_PAGE EXCERPT_
....................

19

I am using a webservice to retrieve some data but sometimes the url is not working and my site is not loading. Do you know how I can handle the following exception so there is no problem with the site in case the webservice is not working?

Django Version: 1.3.1 
Exception Type: ConnectionError
Exception Value: 
HTTPConnectionPool(host='test.com', port=8580): Max retries exceeded with url:

I used

try:
   r = requests.get("http://test.com", timeout=0.001)
except requests.exceptions.RequestException as e:    # This is the correct syntax
   print e
   sys.exit(1)

but nothing happens

  • I'm not sure but shouldn't it be except requests.exceptions.RequestException, e:? also you are saying you have ConnectionError as an exception but i don't see that you catch this specific exception... – Kobi K Jan 28 '14 at 13:51
  • well because I am new to python I found the answer from here : stackoverflow.com/questions/16511337/… – user1431148 Jan 28 '14 at 13:56
44

You should not exit your worker instance sys.exit(1) Furthermore you 're catching the wrong Error.

....................

_STORED DATA_
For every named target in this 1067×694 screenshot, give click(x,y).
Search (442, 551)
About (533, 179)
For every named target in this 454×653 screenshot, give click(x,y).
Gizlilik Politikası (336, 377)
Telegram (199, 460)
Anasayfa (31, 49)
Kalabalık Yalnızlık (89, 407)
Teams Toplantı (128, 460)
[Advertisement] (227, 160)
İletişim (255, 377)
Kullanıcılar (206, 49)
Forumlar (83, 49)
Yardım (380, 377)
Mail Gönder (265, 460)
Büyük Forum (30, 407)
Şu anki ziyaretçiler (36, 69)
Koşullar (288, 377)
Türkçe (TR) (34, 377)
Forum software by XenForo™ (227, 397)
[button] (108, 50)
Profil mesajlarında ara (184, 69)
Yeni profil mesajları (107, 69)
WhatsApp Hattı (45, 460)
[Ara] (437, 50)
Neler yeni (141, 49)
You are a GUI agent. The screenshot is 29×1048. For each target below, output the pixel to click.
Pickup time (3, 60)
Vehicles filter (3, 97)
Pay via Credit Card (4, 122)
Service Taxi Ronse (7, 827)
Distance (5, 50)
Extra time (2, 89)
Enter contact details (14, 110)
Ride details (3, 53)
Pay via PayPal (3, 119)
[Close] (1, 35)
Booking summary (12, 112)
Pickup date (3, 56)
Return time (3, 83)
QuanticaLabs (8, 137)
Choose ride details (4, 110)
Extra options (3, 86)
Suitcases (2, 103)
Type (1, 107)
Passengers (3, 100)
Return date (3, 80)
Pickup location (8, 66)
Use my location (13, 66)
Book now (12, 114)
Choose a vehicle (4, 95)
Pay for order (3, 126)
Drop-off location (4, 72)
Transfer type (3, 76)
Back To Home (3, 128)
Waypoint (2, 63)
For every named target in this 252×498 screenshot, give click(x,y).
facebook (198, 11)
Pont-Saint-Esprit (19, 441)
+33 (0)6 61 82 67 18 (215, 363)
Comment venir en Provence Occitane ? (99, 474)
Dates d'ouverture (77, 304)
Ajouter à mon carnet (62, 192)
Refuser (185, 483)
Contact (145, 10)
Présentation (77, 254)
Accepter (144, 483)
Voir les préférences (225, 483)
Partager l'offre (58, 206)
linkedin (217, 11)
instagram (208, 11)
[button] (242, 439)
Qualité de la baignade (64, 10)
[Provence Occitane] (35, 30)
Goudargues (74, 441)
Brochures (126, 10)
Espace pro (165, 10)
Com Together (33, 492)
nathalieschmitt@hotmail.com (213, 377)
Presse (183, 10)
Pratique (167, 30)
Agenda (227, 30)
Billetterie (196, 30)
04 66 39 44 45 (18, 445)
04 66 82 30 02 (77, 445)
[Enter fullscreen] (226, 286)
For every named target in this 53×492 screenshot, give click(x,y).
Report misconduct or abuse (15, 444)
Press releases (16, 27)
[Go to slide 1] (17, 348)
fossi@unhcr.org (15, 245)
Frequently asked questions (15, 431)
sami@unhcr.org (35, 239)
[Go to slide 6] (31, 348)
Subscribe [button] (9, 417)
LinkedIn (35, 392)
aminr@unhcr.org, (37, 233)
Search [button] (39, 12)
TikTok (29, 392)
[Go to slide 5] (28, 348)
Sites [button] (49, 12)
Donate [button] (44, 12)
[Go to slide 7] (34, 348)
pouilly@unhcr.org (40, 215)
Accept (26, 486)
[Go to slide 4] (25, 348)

....................

_THE EXERCISE_
Quote the forum thread, everything from "except requests.exceptions.RequestException as" down to "the wrong Error.". The listing comes from a separate source.

_SOLUTION FOR THIS TASK_
except requests.exceptions.RequestException as e:    # This is the correct syntax
   print e
   sys.exit(1)

but nothing happens

  • I'm not sure but shouldn't it be except requests.exceptions.RequestException, e:? also you are saying you have ConnectionError as an exception but i don't see that you catch this specific exception... – Kobi K Jan 28 '14 at 13:51
  • well because I am new to python I found the answer from here : stackoverflow.com/questions/16511337/… – user1431148 Jan 28 '14 at 13:56
44

You should not exit your worker instance sys.exit(1) Furthermore you 're catching the wrong Error.